In den neun neuen Katalogen stehen über 3.000 Hotels zur Wahl. Nur ein kleiner Anteil der insgesamt buchbaren Häuser, deren Zahl, wie schon erwähnt, auf rund 15.000 anstieg. Dabei legt Verhuven zunehmend Wert auf Exklusivität der Vertragshotels, die auf Mallorca bei mehr als 75 Prozent liegt. Mit neuen Ferienregionen, mehr Hotels und dem Kauf und Umbau von zwei neuen allsun Hotels auf Mallorca trägt alltours zu einem attraktiven Angebot bei. Fast schon neu ist der notwendige Anstieg der Reisepreise um rund 2,5 Prozent in Griechenland, Portugal, Türkei, Ägypten, Bulgarien und Kroatien, dafür sinken sie in Spanien und Tunesien um 1,2 Prozent, wodurch der durchschnittliche Preisanstieg bei 1,5 Prozent liegt. Für die spanischen allsun-Hotels hat alltours die Preise noch stärker gesenkt. Stolz ist Verhuven auf die wiederholt ausgezeichnete Familienfreundlichkeit des Angebots, da alltours den kostenfreien Aufenthalt von Kindern in vielen Hotels verhandelt hat und damit ein sehr gutes Preis-Leistungs-Verhältnis anbieten kann.

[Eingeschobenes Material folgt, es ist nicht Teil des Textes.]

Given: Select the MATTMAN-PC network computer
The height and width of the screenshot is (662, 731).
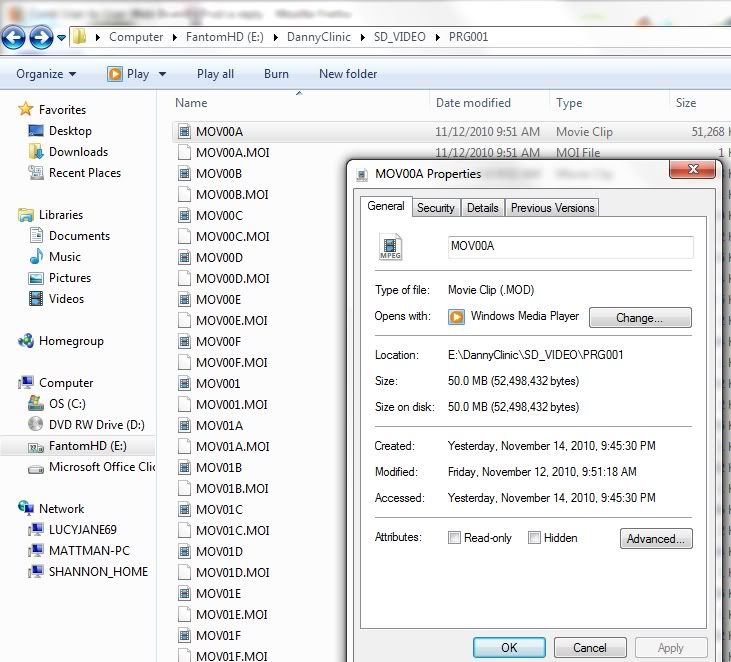Looking at the screenshot, I should pos(89,551).
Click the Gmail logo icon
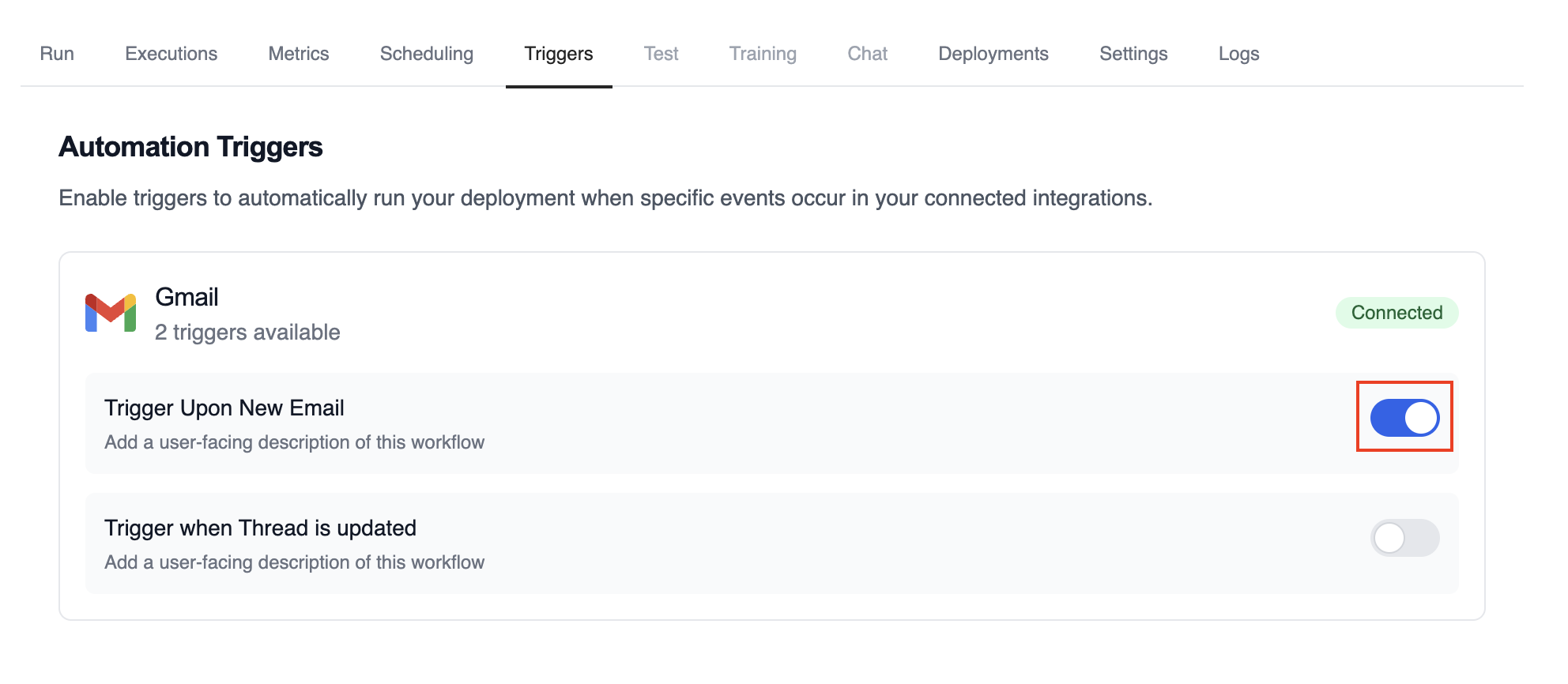1568x684 pixels. click(111, 313)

Für Griechenland rechnet das Unternehmen mit weiterem Wachstum und hat einige attraktive neue Regionen wie Kefalonia und den Peleponnes ins Programm aufgenommen. In der Türkei sind 20 neue Häuser im Portfolio. Die Türkei ist weiterhin ein sehr günstiges Qualitätsziel, dass mit großem Zimmern und attraktiven Angeboten für Familien punkten kann. Auch Ägypten und Tunesien sind wieder zurück und präsentieren sich mit attraktiven AI-Angeboten. Für Freunde des preisgünstigen Familienurlaubs ist nach wie vor Bulgarien ein beliebtes Ziel. Bei den Individualzielen hat alltours Belgien neu aufgenommen und das Angebot in Österreich und Deutschland deutlich ausgebaut.